===== Given text

Helpless, Roberto stroked the wretch, now whimpering softly. He asked himself what he could do to help, but at a heavier touch, the dog’s suffering increased. Moreover, Roberto’s own pity was giving way to a sense of victory. There was no doubt: this was Dr. Byrd’s secret, the mysterious cargo taken aboard in London.

From what Roberto had seen, from what a man with his knowledge could infer, the dog had been wounded in England, and Byrd was making sure he would remain wounded. Someone in London, every day at the same, agreed hour, did something to the guilty weapon, or to a cloth steeped in the animal’s blood, provoking a reaction, perhaps of relief, but perhaps of still greater pain, for Dr. Byrd himself had said that the Weapon Salve could also harm.

Thus on the Amaryllis they could know at a given moment what time it was in Europe. And knowing the hour of their transitory position, they were able to calculate the meridian! (translated by William Weaver)

==========

§ What is asked
1. Answer these about the passage, one line each:
(a) Where was the mysterious cargo taken aboard?
(b) What did Dr. Byrd say the Weapon Salve could also do?
(c) What were those on the Amaryllis able to calculate?
2. Repeat the passage word for word between "Helpless, Roberto stroked" and "could also harm.", inclusive.

===== Material

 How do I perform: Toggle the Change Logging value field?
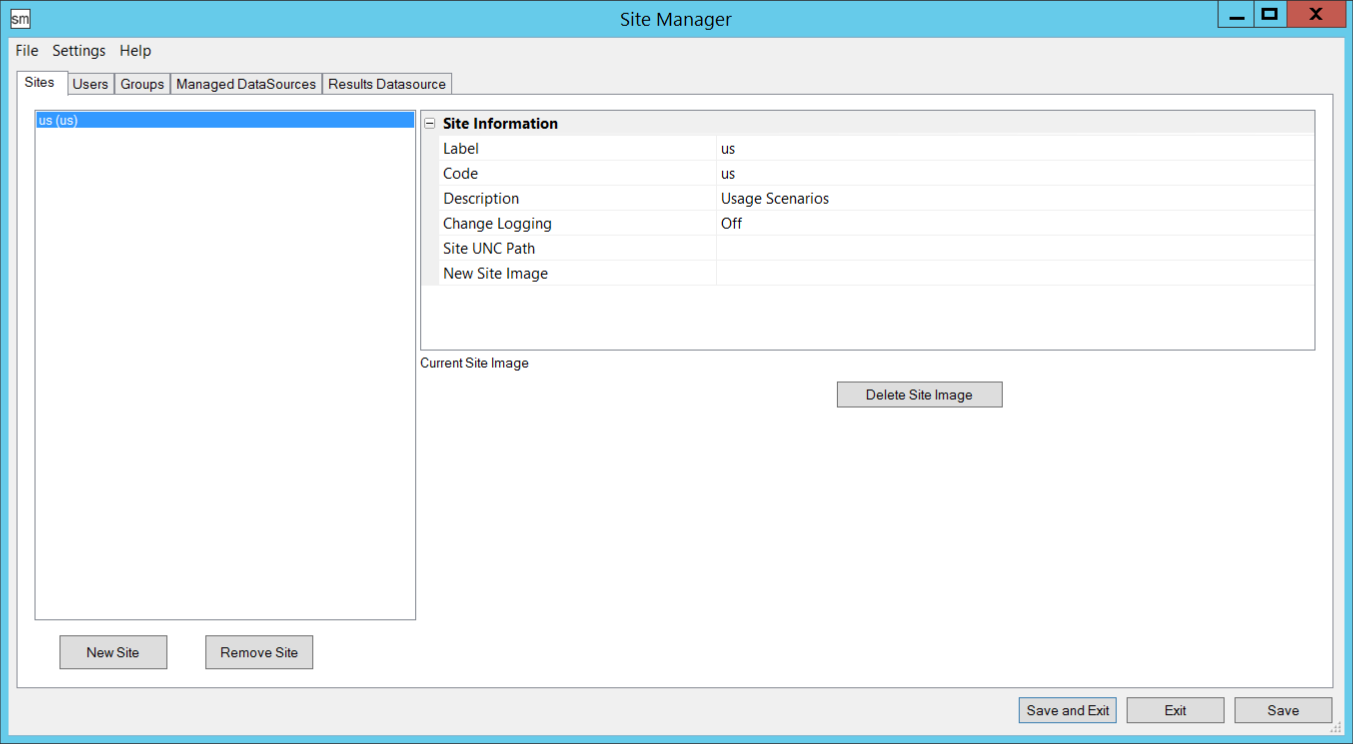(x=1014, y=224)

==========

§ Results of the exercise
1.
(a) In London.
(b) Harm.
(c) The meridian.

2.
Helpless, Roberto stroked the wretch, now whimpering softly. He asked himself what he could do to help, but at a heavier touch, the dog’s suffering increased. Moreover, Roberto’s own pity was giving way to a sense of victory. There was no doubt: this was Dr. Byrd’s secret, the mysterious cargo taken aboard in London.

From what Roberto had seen, from what a man with his knowledge could infer, the dog had been wounded in England, and Byrd was making sure he would remain wounded. Someone in London, every day at the same, agreed hour, did something to the guilty weapon, or to a cloth steeped in the animal’s blood, provoking a reaction, perhaps of relief, but perhaps of still greater pain, for Dr. Byrd himself had said that the Weapon Salve could also harm.